### Set tasks
1 > Return the passage of the write-up on summing subarray minimums starting with "Clarifying Questions" and going on through "minimum in subarrays.".
2 > Using the write-up on summing subarray minimums, say whether each statement agrees with it. Answer yes or no and quote the words that decide it. (a) Iterating directly over all subarrays gives O(n^3) complexity. (b) NLE and PLE are computed with a priority queue. (c) The number of subarrays in which an element is the minimum is PLE[i] + NLE[i].
3 > Extend the write-up on summing subarray minimums from where it stops.

### Document extract
Clarifying Questions

1. Input constraints:
   • What are the length boundaries for the input array arr?
   • What are the possible value ranges for the integers in arr?
2. Output:
   • Is the result required modulo 10^9 + 7?

Strategy

1. Understanding the Problem:
   • We need to find the minimum value of every subarray and then compute the sum of these minimum values. Directly iterating over all subarrays would be too slow as it results in O(n^3) complexity.
2. Optimized Approach:
   • Utilize the concept of “Next Less Element” (NLE) and “Previous Less Element” (PLE) for each element in the array. This helps in determining the span of each element being the minimum in subarrays.
   • Use a monotonic stack to efficiently compute NLE and PLE for each element.
3. Algorithm Steps:
   • Create two arrays PLE and NLE where:
     • PLE[i] represents the number of contiguous subarrays ending at arr[i] where arr[i] is the minimum.
     • NLE[i] represents the number of contiguous subarrays starting at arr[i] where arr[i] is the minimum.
   • For each element in arr, the count of subarrays where the element is minimum is PLE[i] * NLE[i].
   • Compute the sum using these counts and return the result modulo 10^9 + 7.

Code

def sumSubarrayMins(arr):
    MOD = 10**9 + 7
    n = len(arr)

### Extracted information

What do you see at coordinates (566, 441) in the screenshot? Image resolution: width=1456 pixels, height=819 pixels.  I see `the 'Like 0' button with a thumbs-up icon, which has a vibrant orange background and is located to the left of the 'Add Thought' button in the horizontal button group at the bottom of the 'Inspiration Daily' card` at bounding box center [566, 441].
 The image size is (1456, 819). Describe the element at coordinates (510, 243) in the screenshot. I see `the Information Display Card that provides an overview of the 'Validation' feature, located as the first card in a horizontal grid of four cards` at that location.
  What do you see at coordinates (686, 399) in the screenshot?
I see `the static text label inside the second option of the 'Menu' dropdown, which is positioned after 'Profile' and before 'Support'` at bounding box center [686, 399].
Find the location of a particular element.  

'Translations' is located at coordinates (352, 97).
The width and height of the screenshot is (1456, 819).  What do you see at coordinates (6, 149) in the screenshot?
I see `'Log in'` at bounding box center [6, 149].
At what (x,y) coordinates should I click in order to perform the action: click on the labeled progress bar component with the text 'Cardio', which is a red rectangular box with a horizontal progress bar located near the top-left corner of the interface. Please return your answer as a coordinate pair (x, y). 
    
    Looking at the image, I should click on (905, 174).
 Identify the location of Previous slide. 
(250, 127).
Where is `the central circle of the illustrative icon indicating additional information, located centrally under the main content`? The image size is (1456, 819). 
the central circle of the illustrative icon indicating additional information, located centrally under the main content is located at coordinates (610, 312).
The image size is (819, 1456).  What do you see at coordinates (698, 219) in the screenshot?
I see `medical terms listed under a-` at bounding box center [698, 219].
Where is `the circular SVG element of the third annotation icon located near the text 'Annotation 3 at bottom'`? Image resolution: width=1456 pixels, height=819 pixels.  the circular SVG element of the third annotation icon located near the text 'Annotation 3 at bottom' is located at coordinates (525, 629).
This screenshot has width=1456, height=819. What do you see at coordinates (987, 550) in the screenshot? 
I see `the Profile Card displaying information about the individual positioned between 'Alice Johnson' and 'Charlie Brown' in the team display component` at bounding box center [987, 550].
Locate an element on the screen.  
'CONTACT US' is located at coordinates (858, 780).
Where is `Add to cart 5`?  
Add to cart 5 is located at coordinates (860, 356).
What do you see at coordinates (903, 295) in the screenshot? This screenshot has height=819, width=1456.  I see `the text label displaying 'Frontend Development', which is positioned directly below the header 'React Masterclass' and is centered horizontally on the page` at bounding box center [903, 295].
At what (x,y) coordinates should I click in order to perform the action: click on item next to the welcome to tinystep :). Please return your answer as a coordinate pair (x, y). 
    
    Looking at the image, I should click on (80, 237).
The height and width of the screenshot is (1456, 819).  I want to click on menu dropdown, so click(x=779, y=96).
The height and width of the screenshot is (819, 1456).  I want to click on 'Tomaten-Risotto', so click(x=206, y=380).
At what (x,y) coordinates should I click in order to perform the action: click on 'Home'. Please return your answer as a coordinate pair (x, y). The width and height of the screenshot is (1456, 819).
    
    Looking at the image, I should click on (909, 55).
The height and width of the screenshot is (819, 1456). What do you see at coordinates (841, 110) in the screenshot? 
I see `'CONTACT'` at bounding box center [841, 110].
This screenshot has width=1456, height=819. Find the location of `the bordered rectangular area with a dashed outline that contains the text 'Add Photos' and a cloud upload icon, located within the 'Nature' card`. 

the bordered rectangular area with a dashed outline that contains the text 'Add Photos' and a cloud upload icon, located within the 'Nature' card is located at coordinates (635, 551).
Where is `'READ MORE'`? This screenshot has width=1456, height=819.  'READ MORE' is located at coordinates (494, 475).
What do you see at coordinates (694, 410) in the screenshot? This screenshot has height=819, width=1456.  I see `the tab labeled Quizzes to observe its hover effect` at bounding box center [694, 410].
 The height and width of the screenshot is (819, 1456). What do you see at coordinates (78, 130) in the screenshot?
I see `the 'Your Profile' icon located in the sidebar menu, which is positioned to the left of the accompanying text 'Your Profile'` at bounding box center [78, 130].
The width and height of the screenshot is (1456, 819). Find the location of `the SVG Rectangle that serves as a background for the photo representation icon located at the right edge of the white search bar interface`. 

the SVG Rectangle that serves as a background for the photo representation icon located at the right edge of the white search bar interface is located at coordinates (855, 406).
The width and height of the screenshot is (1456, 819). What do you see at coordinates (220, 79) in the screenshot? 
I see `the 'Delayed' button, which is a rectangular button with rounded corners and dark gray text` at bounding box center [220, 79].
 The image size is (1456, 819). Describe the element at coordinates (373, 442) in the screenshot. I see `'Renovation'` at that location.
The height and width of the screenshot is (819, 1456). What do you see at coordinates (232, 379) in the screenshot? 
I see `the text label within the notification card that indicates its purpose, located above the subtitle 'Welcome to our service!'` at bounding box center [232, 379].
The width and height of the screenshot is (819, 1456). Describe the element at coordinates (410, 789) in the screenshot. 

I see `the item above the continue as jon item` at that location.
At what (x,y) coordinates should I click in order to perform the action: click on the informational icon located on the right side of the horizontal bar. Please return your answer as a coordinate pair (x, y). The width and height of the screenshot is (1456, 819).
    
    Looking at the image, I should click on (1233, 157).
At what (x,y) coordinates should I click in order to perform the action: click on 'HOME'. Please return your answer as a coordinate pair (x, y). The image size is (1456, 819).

### Expected outputs
1 >
Clarifying Questions

1. Input constraints:
   • What are the length boundaries for the input array arr?
   • What are the possible value ranges for the integers in arr?
2. Output:
   • Is the result required modulo 10^9 + 7?

Strategy

1. Understanding the Problem:
   • We need to find the minimum value of every subarray and then compute the sum of these minimum values. Directly iterating over all subarrays would be too slow as it results in O(n^3) complexity.
2. Optimized Approach:
   • Utilize the concept of “Next Less Element” (NLE) and “Previous Less Element” (PLE) for each element in the array. This helps in determining the span of each element being the minimum in subarrays.

2 >
(a) Yes: "Directly iterating over all subarrays would be too slow as it results in O(n^3) complexity."
(b) No: "Use a monotonic stack to efficiently compute NLE and PLE for each element."
(c) No: "the count of subarrays where the element is minimum is PLE[i] * NLE[i]."

3 >
    
    # Arrays to store previous less and next less
    PLE = [0] * n
    NLE = [0] * n
    
    # Monotonic stack for Previous Less Element (PLE)
    stack = []
    for i in range(n):
        while stack and arr[stack[-1]] >= arr[i]:
            stack.pop()
        PLE[i] = i + 1 if not stack else i - stack[-1]
        stack.append(i)
    
    # Clear stack for reuse
    stack = []
    
    # Monotonic stack for Next Less Element (NLE)
    for i in range(n-1, -1, -1):
        while stack and arr[stack[-1]] > arr[i]:
            stack.pop()
        NLE[i] = n - i if not stack else stack[-1] - i
        stack.append(i)
    
    # Calculate the result
    result = 0
    for i in range(n):
        result = (result + arr[i] * PLE[i] * NLE[i]) % MOD
    
    return result

# Example Usage:
arr = [3, 1, 2, 4]
print(sumSubarrayMins(arr))  # Output: 17

Time Complexity

• Time Complexity: The solution runs in O(n) time because each element is pushed and popped from the stack at most once.
• Space Complexity: The space complexity is O(n) due to the additional arrays and stack used.

By exploiting the properties of the stack and the arrays PLE and NLE, we can efficiently compute the result while avoiding the brute-force O(n^3) approach.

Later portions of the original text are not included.